Bribing poor couples in India?

Posted on August 22, 2010. Filed under: Education, Family | Tags: , , , , , |

India Tries Using Cash Bonuses to Slow Birthrates –

So this is a very interesting article!

The program here in Satara is a pilot program — one of several initiatives across the country that have used a softer approach — trying to slow down population growth by challenging deeply ingrained rural customs. Experts say far too many rural women wed as teenagers, usually in arranged marriages, and then have babies in quick succession — a pattern that exacerbates poverty and spurs what demographers call “population momentum” by bunching children together. In Satara, local health officials have led campaigns to curb teenage weddings, as well as promoting the “honeymoon package” of cash bonuses and encouraging the use of contraceptives so that couples wait to start a family.

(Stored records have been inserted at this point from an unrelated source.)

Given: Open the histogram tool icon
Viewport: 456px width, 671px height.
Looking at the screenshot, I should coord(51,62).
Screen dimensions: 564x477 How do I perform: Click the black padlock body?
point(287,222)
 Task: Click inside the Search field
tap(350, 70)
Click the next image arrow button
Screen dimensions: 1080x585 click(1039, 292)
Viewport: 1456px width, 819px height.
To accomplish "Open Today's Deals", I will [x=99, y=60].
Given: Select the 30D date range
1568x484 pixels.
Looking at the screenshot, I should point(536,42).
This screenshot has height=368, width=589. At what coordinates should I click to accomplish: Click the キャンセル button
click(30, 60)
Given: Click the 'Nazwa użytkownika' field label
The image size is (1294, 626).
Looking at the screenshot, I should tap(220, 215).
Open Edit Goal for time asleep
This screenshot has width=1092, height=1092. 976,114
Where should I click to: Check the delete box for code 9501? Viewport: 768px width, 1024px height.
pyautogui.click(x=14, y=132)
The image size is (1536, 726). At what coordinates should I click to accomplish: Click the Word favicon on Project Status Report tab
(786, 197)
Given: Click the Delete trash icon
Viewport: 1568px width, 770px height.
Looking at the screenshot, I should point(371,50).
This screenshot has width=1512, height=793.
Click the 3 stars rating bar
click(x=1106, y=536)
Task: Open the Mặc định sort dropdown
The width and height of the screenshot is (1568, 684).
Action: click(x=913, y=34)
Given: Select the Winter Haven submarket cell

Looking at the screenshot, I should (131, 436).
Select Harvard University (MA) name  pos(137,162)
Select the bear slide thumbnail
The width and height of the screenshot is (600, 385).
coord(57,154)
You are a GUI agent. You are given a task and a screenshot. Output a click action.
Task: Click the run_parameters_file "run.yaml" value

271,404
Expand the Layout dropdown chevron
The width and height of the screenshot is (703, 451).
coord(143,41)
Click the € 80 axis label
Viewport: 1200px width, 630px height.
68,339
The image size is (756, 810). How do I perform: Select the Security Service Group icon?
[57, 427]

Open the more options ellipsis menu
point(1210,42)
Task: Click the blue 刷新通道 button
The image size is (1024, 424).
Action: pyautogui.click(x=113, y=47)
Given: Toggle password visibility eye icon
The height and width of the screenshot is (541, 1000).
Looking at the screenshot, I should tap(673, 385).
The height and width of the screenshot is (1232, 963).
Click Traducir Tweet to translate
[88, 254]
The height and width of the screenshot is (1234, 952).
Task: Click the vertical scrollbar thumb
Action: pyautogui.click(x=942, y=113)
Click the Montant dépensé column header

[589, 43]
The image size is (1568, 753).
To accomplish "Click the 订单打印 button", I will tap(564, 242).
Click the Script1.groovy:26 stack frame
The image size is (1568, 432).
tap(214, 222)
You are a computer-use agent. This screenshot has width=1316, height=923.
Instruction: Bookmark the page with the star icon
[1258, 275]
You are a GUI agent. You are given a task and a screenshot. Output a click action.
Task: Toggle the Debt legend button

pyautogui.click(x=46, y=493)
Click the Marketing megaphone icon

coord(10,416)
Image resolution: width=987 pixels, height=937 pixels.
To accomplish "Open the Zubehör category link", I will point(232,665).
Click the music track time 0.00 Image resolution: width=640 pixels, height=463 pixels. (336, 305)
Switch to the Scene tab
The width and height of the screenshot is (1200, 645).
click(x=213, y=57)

India doesn’t want to be as heavy-handed as China, but the result of India’s hands-off approach is that the poorest areas are averaging 4 kids per family, and there’s rampant malnutrition.

Indian Family Waiting on the Bus

Image by Stuck in Customs via Flickr

Studies say that a woman’s educational background is one of the greatest factors in curbing the population explosion.  If you’re in school, seeking an advanced degree, you’re probably not getting married in your teens.  If you’re working and climbing a workplace ladder, you’re probably not home with lots of babies.

It’s all quite interesting from a cultural study perspective, but there’s a part of me that bristles at the cash payment approach.  How strange to be in a new bride’s shoes, having a government official advise me about when and how to have kids.  Such a strange concept.  These are door-to-door conversations!

“I want to tell you about our honeymoon package,” began Ms. Jadhav, an auxiliary nurse, during a recent house call on a new bride in this farming region in the state of Maharashtra. Ms. Jadhav explained that the district government would pay 5,000 rupees, or about $106, if the couple waited to have children.

I don’t disagree with the program per se, since the primary purpose seems to be education and empowerment, and I would definitely support being aggressive in that messaging and outreach.  But it seems wrong to basically bribe poor couples to do what the government wants them to do.